Brother MFC-6490CW
Brother breaks the mould by releasing the world's first all-in-one A3 inkjet printer. Could this be the start of a trend?

We suspect this is the first of several A3 all-in-one printers to be released by the major manufacturers over the next year. While it's well-specified and does its job reasonably well, there are some design flaws in the menu system and it would benefit from auto-size detection in its two paper trays.
Ink-jet all-in-ones are rapidly making the transition from home-centred, consumer devices to business machines for SOHO and even SME use.
One of the moves which is easier, and a lot cheaper, for inkjets to make than lasers is to larger print sizes. Wider carriage and bigger paper trays are about all it takes to go from A4 to A3 print and Brother reckons there could be a market for an A3 all-in-one at a good price. This is the reasoning behind the MFC-6490CW.
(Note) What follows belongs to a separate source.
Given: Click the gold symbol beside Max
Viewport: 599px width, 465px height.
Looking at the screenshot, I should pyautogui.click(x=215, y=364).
By a good price, the company means just over 200 and by A3 it means twin A3 paper trays as well as an A3 Auto Document Feeder (ADF) for copying and faxing. Although the paper it's handling has twice the area of A4, the machine isn't twice as big as an A4 all-in-one, but the extra width is well used to provide more space in the control panel. Brother has taken the opportunity to include two paper trays, both of which can take A4 or A3 paper, but the top, 150-sheet multi-purpose tray can also take paper down to 15 x 10cm, making it suitable for standard photo prints, too.
What the trays can't do, though, is auto-detect the size of paper within them, which makes it awkward to send documents of either size, particularly over a network. To print correctly, you need to know which tray contains which size of paper, even though it may not be your job to set up and maintain the all-in-one. This wouldn't matter if each tray were dedicated to a particular paper size, but since both are flexible, it would be a big advantage to be able to print at least A4 and A3 documents and trust the printer to sort out which tray to feed from.
The control panel includes a double-width, four-colour LCD display, as on some of Brother's cheaper, A4 machines. This enables the printer to display, for example, a thumbnail photograph from a memory card with print or effects options next to it, rather than overlaying them on the image itself. The control panel has a fairly logical array of buttons, though some of the allocations are a little suspect and its operation may take a bit of learning.